TEXT SECTION

Chartreuse Cape in My Closet — SheLoves

It’s always a joy to work with the grand people over at SheLovesMagazine. This is a small story about an old friend, who taught me a thing or two about living with flourish . . .DSC01291

My online dictionary gives two distinct definitions for the word ‘flourish.’ One has to do with thriving in a particular environment; the other has to do with colorful, sometimes startling, ‘ta-da’ gestures.

 My granddaughter is flourishing in the small Catholic school she attends.                                                                           OR
 My friend Nancy always adds a feather boa when she wants to say something  with a flourish.

At first glance, the verb and the noun seem to have little to do with one another. To flourish is to bloom, turn toward the sun, become more of who we’re meant to be. A flourish is a more momentary thing, maybe even a flashy thing – a gesture, a brightly colored piece of clothing, a pose.

When I did a little looking, however, I discovered that they are actually very closely related. The verb form is older (about 800 years old!) and came into English from an old French word meaning to blossom; the noun came later and used to mean a blossom.

So, I wonder . . . what does it mean to blossom? What does it mean to add a blossom to what we do, what we say, how we live?

My friend Kathy helped me understand both meanings of this word.

DATA SHOWN
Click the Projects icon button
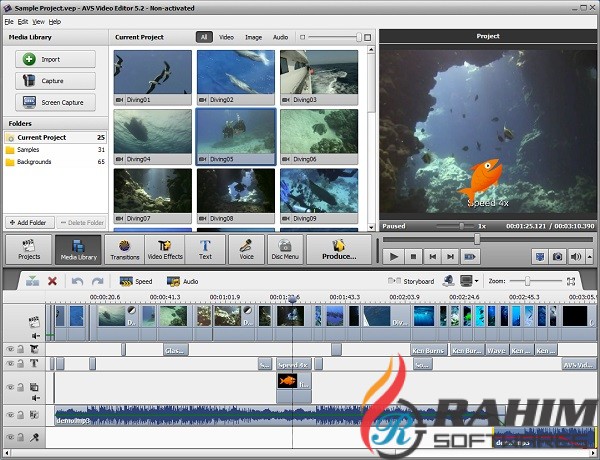600x460 pixels. tap(29, 250)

GOAL A
In the essay on the word "flourish," restate the paragraph beginning "When I did a little looking, however" as a short bulleted list that keeps its main facts.
GOAL B
Pick up the essay on the word "flourish" after its final sentence and write the next part.
The lines have no connection to the essay on the word "flourish."

RESULT A
- The verb and the noun forms of "flourish" are closely related.
- The verb is older, about 800 years old, and entered English from an old French word meaning to blossom.
- The noun came later and once meant a blossom.

RESULT B
I first met her almost twenty years ago, soon after my husband and I moved to Santa Barbara. She was in her early 80s then, full of life, and living that life out loud and in full Technicolor. Tall, statuesque, with brilliant blue eyes, she moved with a dancer’s grace and spoke with verve and good humor.

She’d known my husband before I met her and when she discovered that I was a pastor, she wasted no time in asking if I ever preached. “About 8-10 times a year,” I told her. And the very next week, she called the church office, asking for a preaching schedule and for immediate notification when my name came up in the rotation.

And every time I preached, from that day until a few months before she died, she came to hear me. She’d leave her expensive home at the golf course, driving her beat-up, 20-year old Ford station wagon into the church parking lot. I could always see her coming into the back of the gymnasium where we worshipped in those days, and I’d watch as she would gently genuflect and cross herself  before the large wooden cross that hung at center court . . .

Come on over to SheLoves to read the rest of this story . . .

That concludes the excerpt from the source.